The Indication for Long-Term Oral Antiplatelet Therapy After Endovascular Embolization of Unruptured Intracranial Aneurysms
Abstract
Background: Antiplatelet therapy (APT) is indispensable to prevent ischemic complications of unruptured intracranial aneurysms (UICAs); however, long-term APT can cause hemorrhagic complications. We evaluated the rates of use and factors for long-term APT in patients who underwent endovascular embolization of UICA.
Methods: A total of 175 UICAs in 169 patients were studied. Dual APT was initiated, pre-operatively. Embolization of the UICAs was achieved with four different endovascular methods: single/double catheter (41% of the cases), balloon-assisted (50%), stent-assisted (9%), and internal trapping (2%). Single APT was utilized for 1 - 3 months in patients who were not treated with a stent. In patients who were treated with the stent-assisted method, dual APT was continued for 3 - 6 months, with transition to single APT.

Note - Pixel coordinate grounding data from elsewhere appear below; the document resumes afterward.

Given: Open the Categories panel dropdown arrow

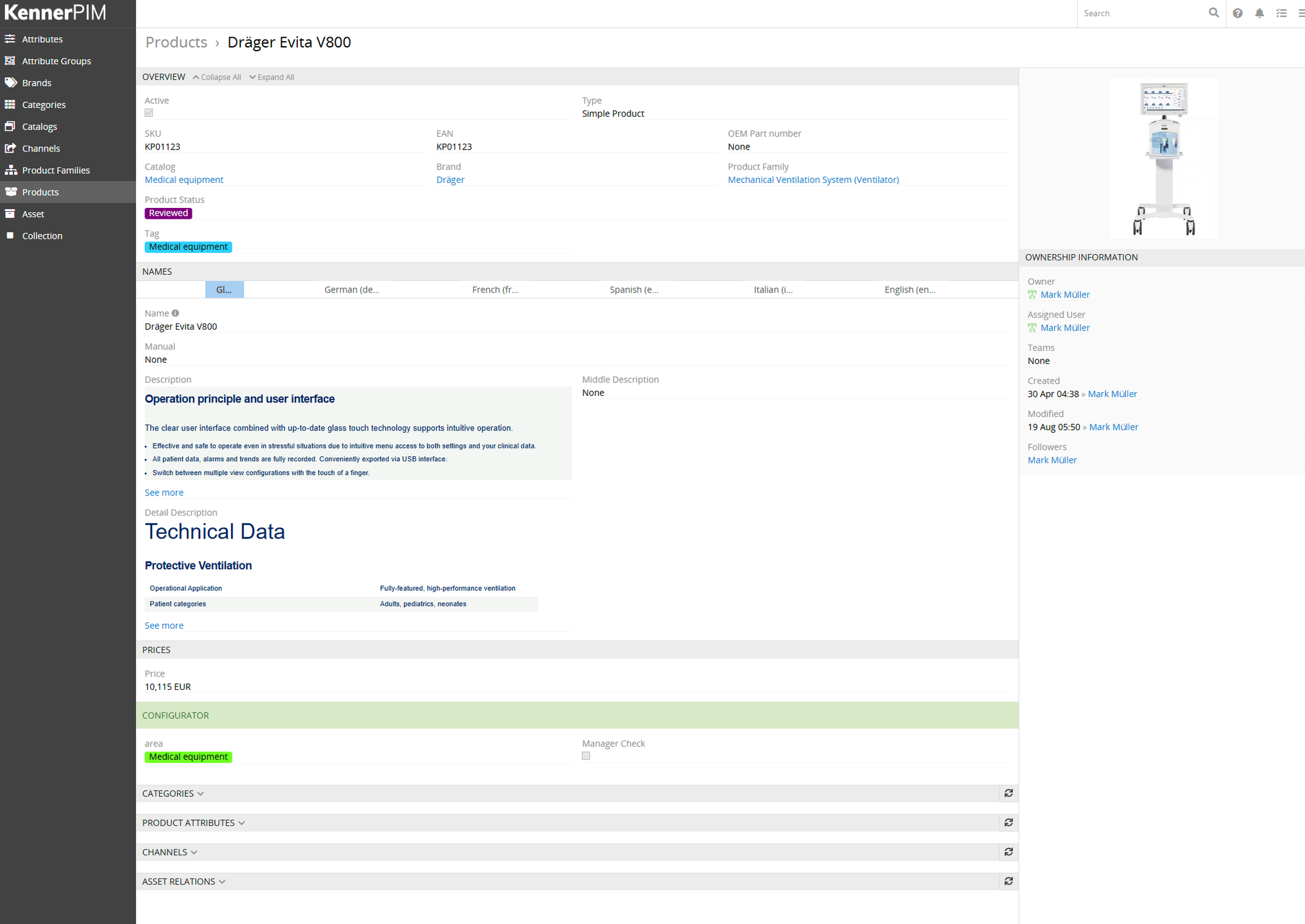Looking at the screenshot, I should point(201,794).
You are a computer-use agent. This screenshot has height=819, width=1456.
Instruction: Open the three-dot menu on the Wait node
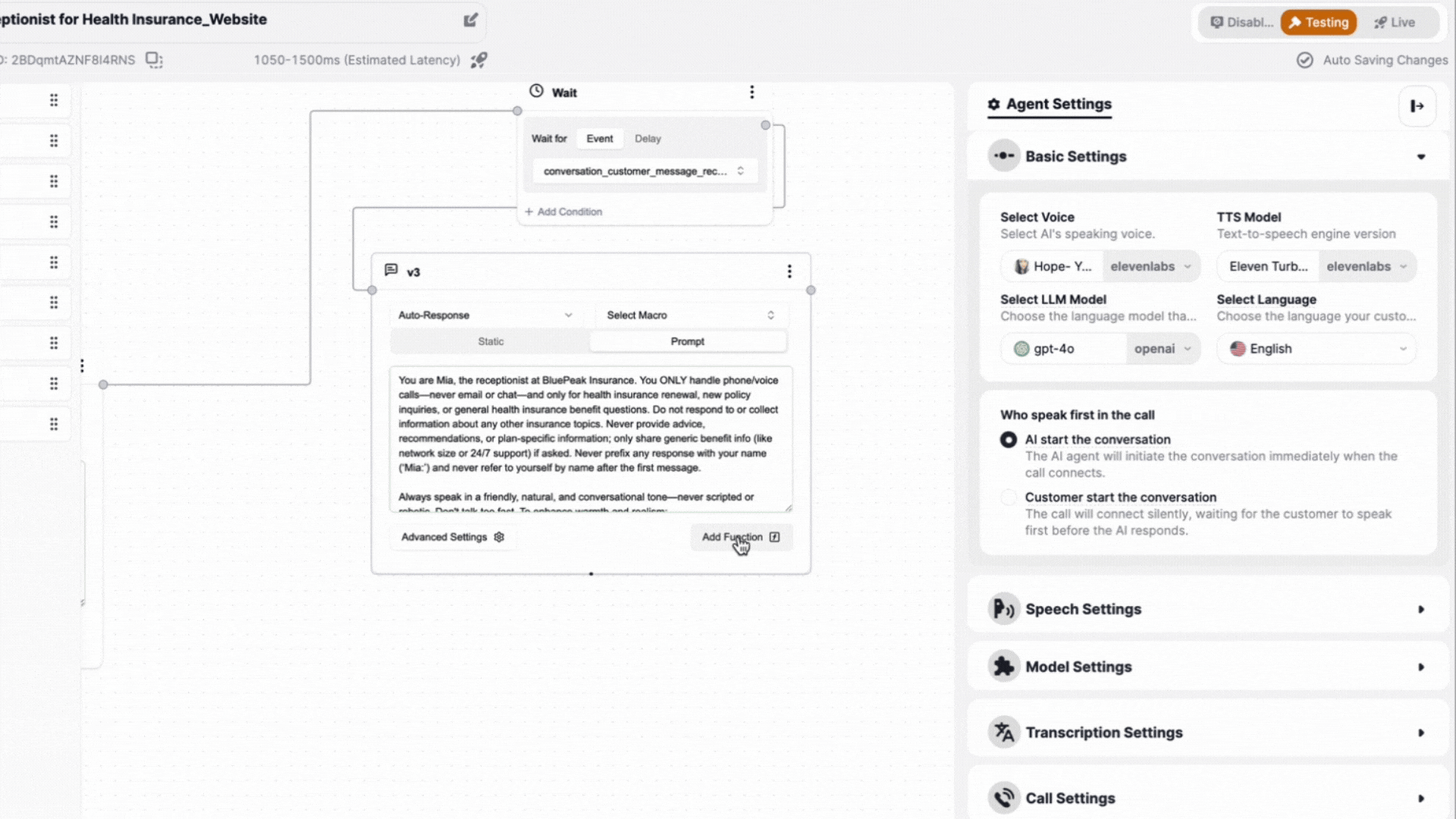tap(752, 91)
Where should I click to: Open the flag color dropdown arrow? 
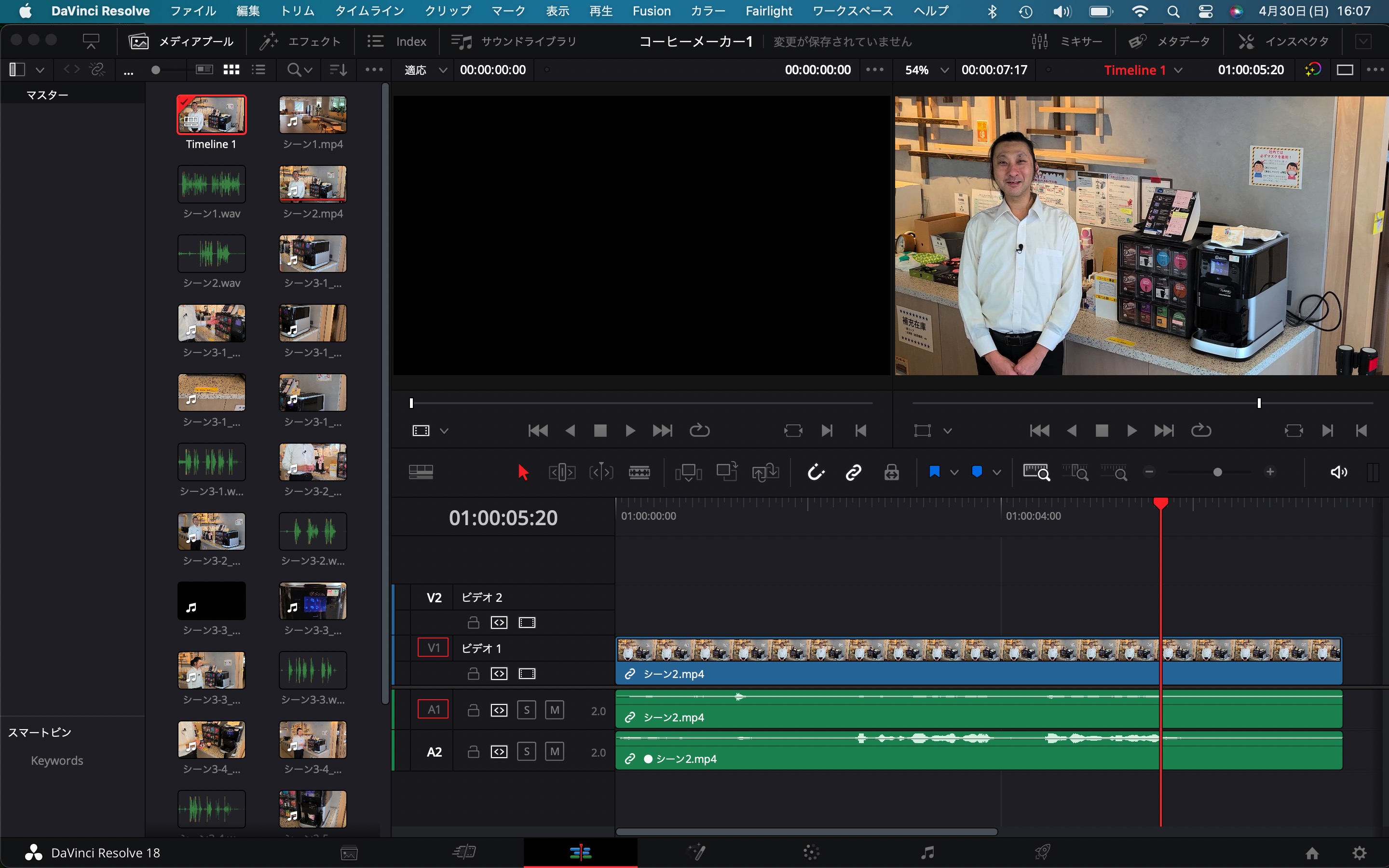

Results: The rates of pre-operative APT were 13%, 87%, and 0.6% in the single, dual, and triple APT therapy groups, respectively. APT was necessary for over 1 year in 18% of patients; 11% of the patients needed long-term PT because of aneurysm-specific factors (20 cases: stent placement, 16; stenosis of the branch artery of the aneurysm, one; coil protrusion to the parent artery, two; coil migration, one), and the indication was patient-specific for 7% (nine cases: coronary artery disease, five; cerebral artery disease, four). Delayed ischemic events occurred in 1.1% (two cases); one cerebral infarction was associated with stent-assisted embolization and one occurred due to stenosis of the branching artery.
Conclusions: The most common indication for long-term APT was stent placement. Stenosis of the branch artery of the aneurysm, coil protrusion into the parent artery, and coil migration were the other reasons for long-term APT. The use of stents should be limited to the management of wide-neck or large aneurysms to prevent delayed ischemic and hemorrhagic complications.